§ **WHAT THE TASK ASKS**:
Every line from the one with "Select the blue swatch below the green one" through the final line of the data below goes in the answer, copied exactly. Pictures do not.

** Opening AVAILABLE DATA block **

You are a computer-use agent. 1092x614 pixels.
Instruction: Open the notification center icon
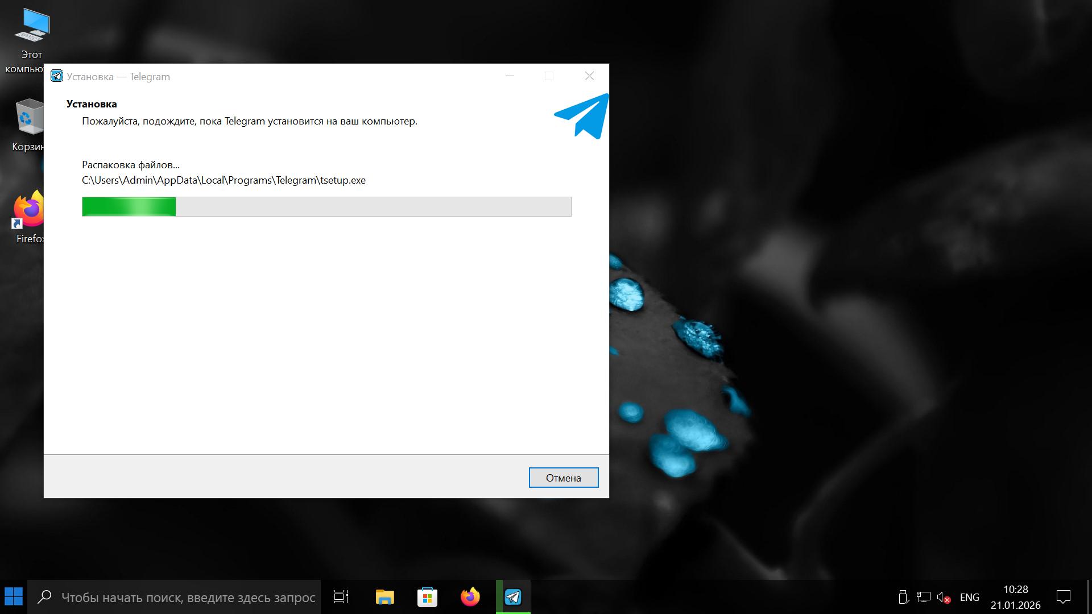click(x=1063, y=597)
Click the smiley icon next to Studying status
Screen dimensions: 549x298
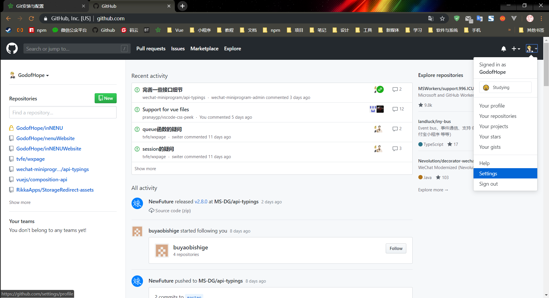click(x=486, y=88)
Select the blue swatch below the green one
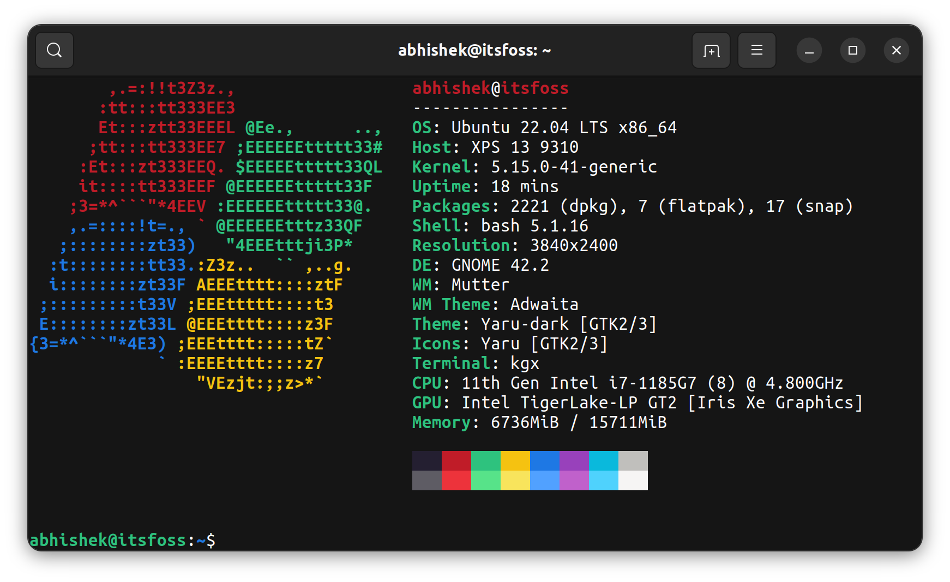This screenshot has width=950, height=582. pos(544,480)
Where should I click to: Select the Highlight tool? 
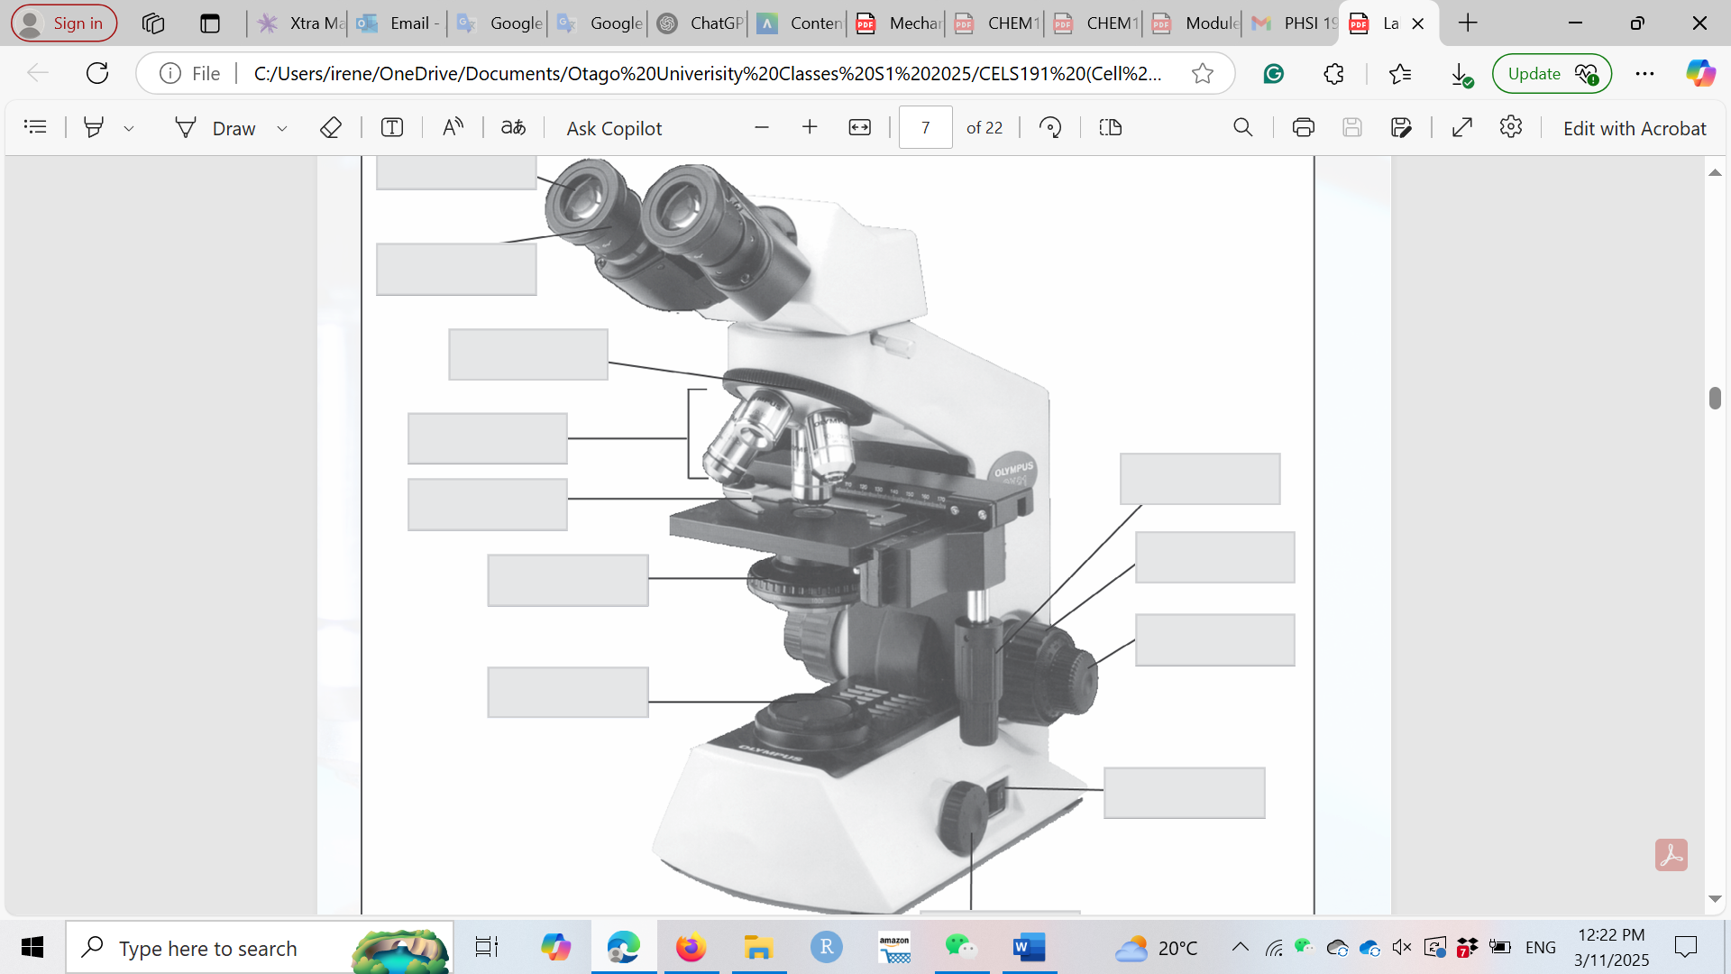point(94,127)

** Closing AVAILABLE DATA block **

§ **WORKED SOLUTION**:
Select the blue swatch below the green one
This screenshot has width=950, height=582. pos(544,480)
Where should I click to: Select the Highlight tool? 
point(94,127)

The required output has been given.